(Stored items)
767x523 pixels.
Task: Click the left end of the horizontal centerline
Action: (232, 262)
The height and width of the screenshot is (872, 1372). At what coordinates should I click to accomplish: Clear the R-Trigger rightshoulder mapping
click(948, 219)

Brief: Set down no line except those from the one with "The height and" to the last line of the data, inclusive, each exactly as written.

Task solution:
The height and width of the screenshot is (872, 1372). At what coordinates should I click to accomplish: Clear the R-Trigger rightshoulder mapping
click(948, 219)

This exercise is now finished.